Friday, June 20, 2008

Flip-Flop

The people who knew me in high school and college would probably not recognize me today. This statement is most true when it comes to space.

There was a time when I was enamored with all things space. It was a part of the action cartoons I grew up with as a child. It gave me something to be awed by, and something to strive for, as I progressed through my education. I became a hardcore devotee of Robert Zubrin and his Mars obsession. I wholeheartedly embraced the Von Braun-ian vision of bold, nationalistic space programs that brought glory to the state.

Then a funny thing happened along the way: I started to work in the MilSpace community. And I quickly learned to hate everything about it. Not only did I learn to hate the military-industrial complex, but I quit being fascinated with space. It just seemed to me that there are too many priorities that need to be dealt with before space can be addressed. I viewed this priority shift in terms of pulling the federal government back from space, and from pulling myself back from space so I can focus on things in life which I now view to be more important.

I still have tremendous faith in the private sector. I wholeheartedly support the desires and pursuits of individuals who seek to explore space using their own money. But I no longer see manned spaceflight as an appropriate realm for NASA or for any federal government agency. I don't believe that taxpayer dollars should be used to enable some cocky fighter-jock's joyride beyond the atmosphere.

I believe that space will inevitably be explored once a commercial rationale exists do do so, or if there is an essential national defense need that can only be filled through space assets. Frankly, the justifications I've seen behind some MilSpace programs truly stretch the bounds of what could be considered a legitimate "national defense" need.
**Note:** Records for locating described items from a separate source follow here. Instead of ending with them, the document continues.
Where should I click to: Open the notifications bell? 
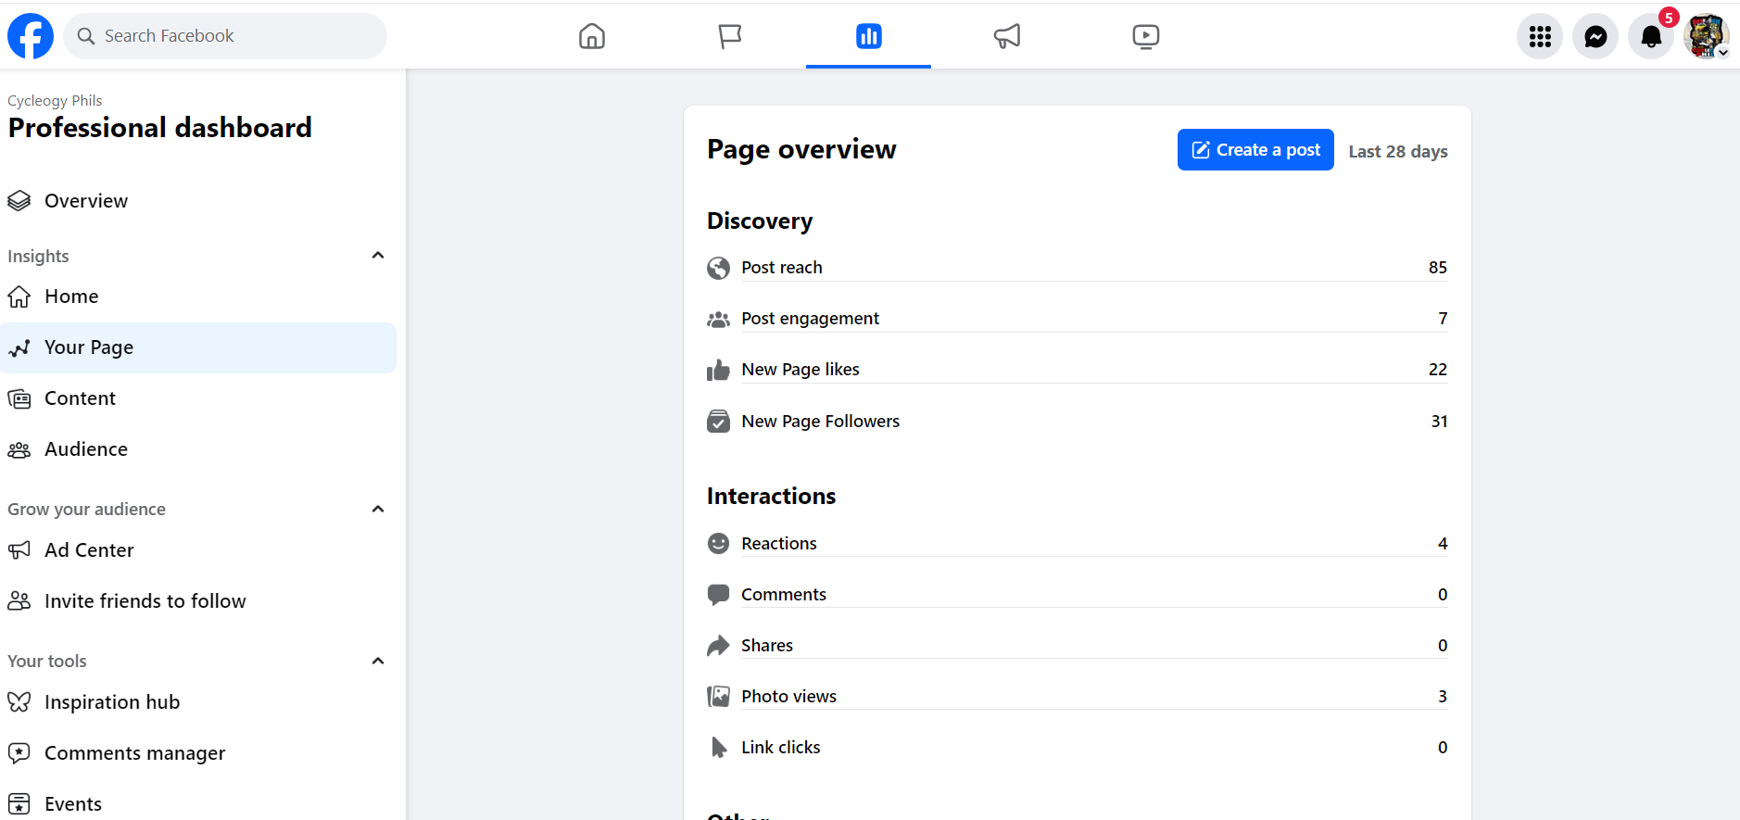pyautogui.click(x=1650, y=36)
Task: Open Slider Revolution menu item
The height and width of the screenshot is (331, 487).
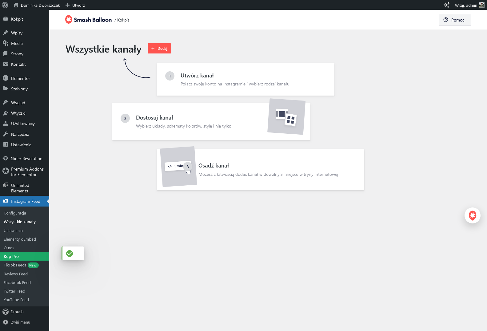Action: tap(26, 159)
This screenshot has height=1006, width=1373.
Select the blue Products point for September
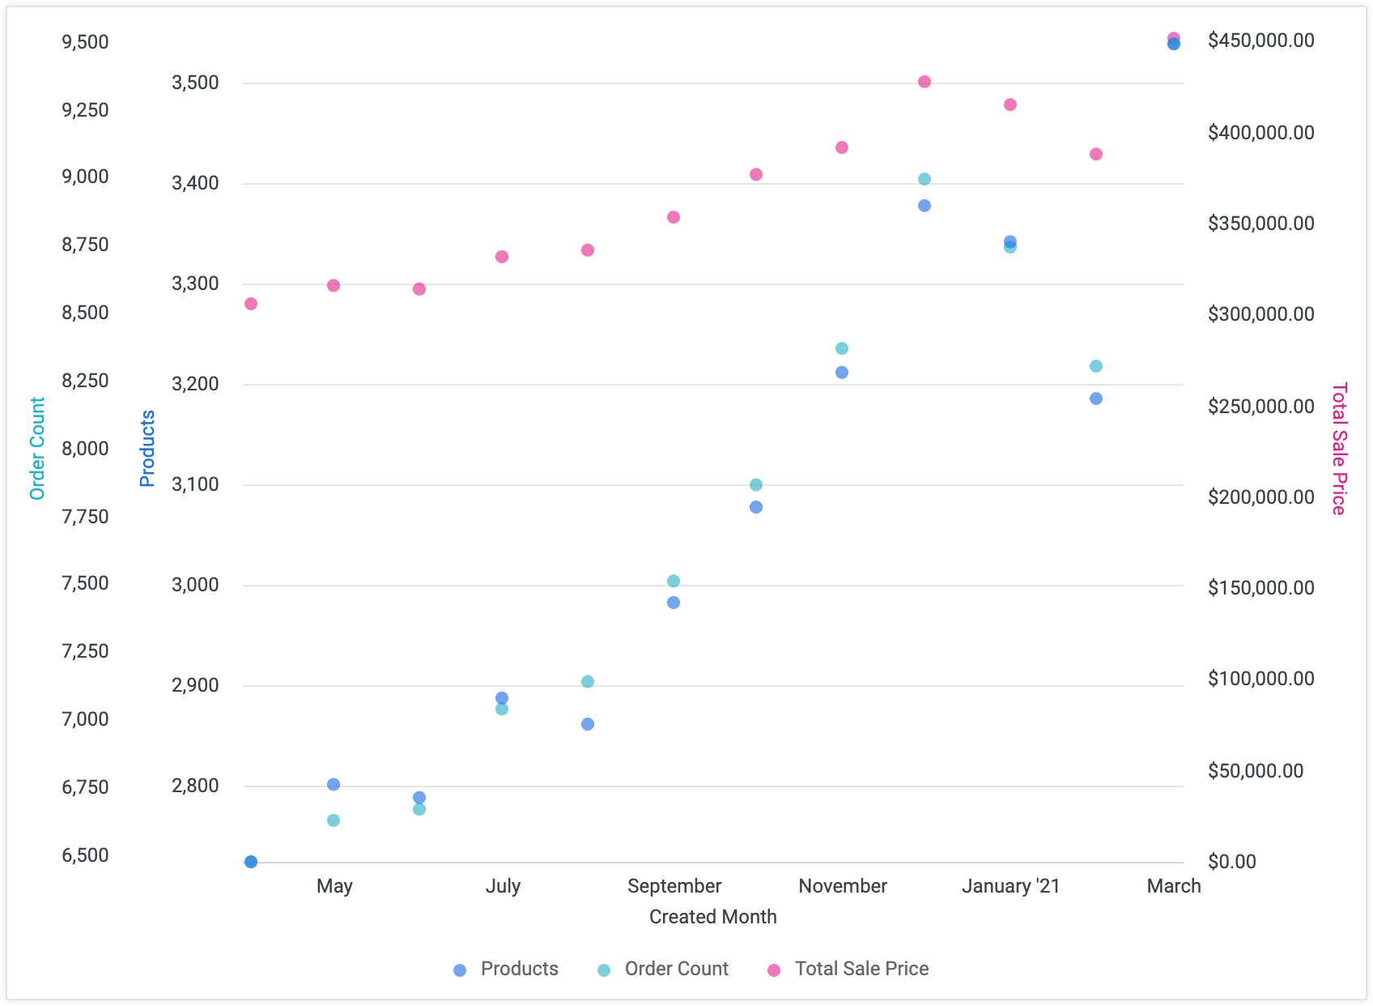[x=674, y=603]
I speak from the perspective that every national defense dollar wasted on extraneous space assets is a dollar that could be spent on ensuring that our armed forces have the best armaments, armor, and vehicles for the current conflicts in which we're engaged.

When I started this blog, I was still a committed believer in NASA, the Air Force, MilSpace, and the Von Braun-ian vision of nationalist glory. If you pay close attention to my old posts, you might be able to pinpoint the period in which I became the bitter, jaded individual I am today. It wasn't simply the realization that ESAS was an untenable plan for getting back to the Moon on the current budget, and it wasn't solely the increasing dissatisfaction I've had with being a pawn of MilSpace. But I think the confluence of both facts can probably explain it.

So now I've traveled full-circle, from Space Cheerleader to Space Critic. Feel free to call me a flip-flopper. You have my permission to dismiss me as bitter and my opinions as irrelevant.